## [Tasks to perform]
**a.** Could you rewrite the passage of the devotional on scars that begins at the words "But I also know" and stops after "up their wounds.", putting "Great Physician" in place of "Master Surgeon"?
**b.** Answer these about the devotional on scars:
(i) What part of the body did the writer have surgery on a few years ago?
(ii) Why are the surgical scars slight?
(iii) Which Bible translation is given with Psalm 147:3?
**c.** How would you continue the devotional on scars past its last line?

## [Reading text]
^^^^^^^^^^^^^^^^

Scarred
As I was sitting in my recliner and reading my Bible this morning, I looked down at my knees. I had surgery a few years ago on them, and have scars on on either side of both knees from the incisions. These scars are the marks of the surgery I had. They are slight because I had a very good surgeon.
I also carry other scars. They are the scars from spiritual battles that I have been in. Battles of struggling against sin and past mistakes. There are deep scars from emotional wounds inflicted upon me. Most of the time, I don't notice them. But every now and then they twinge and ache. Something triggers a memory which causes the scar to throb.
But I also know that when I allow God to work in my life to heal those wounds, my scars are minimal. When the Master Surgeon works on me one will hardly notice my scars, and often I am so completely healed that no scar is left at all.
Psalm 147:3 (HCSB) ~
He heals the brokenhearted and binds up their wounds.

^^^^^^^^^^^^^^^^

## [Stored data]
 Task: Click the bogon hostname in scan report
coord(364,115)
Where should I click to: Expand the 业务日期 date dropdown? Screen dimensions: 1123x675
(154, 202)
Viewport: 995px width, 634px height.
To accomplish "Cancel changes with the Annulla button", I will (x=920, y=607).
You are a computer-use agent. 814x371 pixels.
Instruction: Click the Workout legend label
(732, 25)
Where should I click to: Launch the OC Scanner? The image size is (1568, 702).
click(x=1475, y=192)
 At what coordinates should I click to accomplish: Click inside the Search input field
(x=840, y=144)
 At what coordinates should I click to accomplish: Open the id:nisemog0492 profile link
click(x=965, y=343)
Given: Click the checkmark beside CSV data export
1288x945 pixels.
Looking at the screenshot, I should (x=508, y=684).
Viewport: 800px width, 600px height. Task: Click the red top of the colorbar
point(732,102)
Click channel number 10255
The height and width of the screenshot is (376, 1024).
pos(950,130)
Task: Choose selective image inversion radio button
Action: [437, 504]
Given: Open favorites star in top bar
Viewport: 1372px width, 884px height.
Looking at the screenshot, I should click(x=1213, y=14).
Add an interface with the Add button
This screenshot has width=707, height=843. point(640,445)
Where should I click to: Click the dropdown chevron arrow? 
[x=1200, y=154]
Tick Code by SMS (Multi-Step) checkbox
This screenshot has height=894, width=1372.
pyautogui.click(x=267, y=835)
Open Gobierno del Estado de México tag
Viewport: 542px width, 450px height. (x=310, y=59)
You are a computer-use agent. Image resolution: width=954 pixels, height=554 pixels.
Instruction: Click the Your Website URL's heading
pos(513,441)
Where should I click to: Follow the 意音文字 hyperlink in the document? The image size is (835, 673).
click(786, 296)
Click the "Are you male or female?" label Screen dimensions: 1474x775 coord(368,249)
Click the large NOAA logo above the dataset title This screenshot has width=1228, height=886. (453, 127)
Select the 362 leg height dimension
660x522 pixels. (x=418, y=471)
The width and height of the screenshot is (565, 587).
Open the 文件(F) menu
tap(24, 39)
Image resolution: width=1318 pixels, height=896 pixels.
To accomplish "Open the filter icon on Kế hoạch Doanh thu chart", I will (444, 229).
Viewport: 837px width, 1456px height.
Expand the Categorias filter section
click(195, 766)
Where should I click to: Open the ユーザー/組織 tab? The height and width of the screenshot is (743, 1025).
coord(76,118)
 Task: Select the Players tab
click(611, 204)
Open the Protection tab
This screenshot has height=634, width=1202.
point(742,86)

^^^^^^^^^^^^^^^^

## [Answers below]
**a.**
But I also know that when I allow God to work in my life to heal those wounds, my scars are minimal. When the Great Physician works on me one will hardly notice my scars, and often I am so completely healed that no scar is left at all.
Psalm 147:3 (HCSB) ~
He heals the brokenhearted and binds up their wounds.

**b.**
(i) Both knees.
(ii) The writer had a very good surgeon.
(iii) The HCSB.

**c.**
I'm thankful that the Great Physician works on those wounds. When I look back on some of the worst wounds that have been inflicted upon me, I often can't find the scar or the hurt. What was so hurtful and present in my life, is now a very distant memory. And when that happens, I rejoice because I know how completely I have been healed.
I may be scarred, but the scars are not very noticeable and no longer bring pain. That is the reason I can rejoice today. If you've been hurt and wounded, allow the Lord to work on your wounds. His healing can be so complete that one day you may not even be able to find the scar.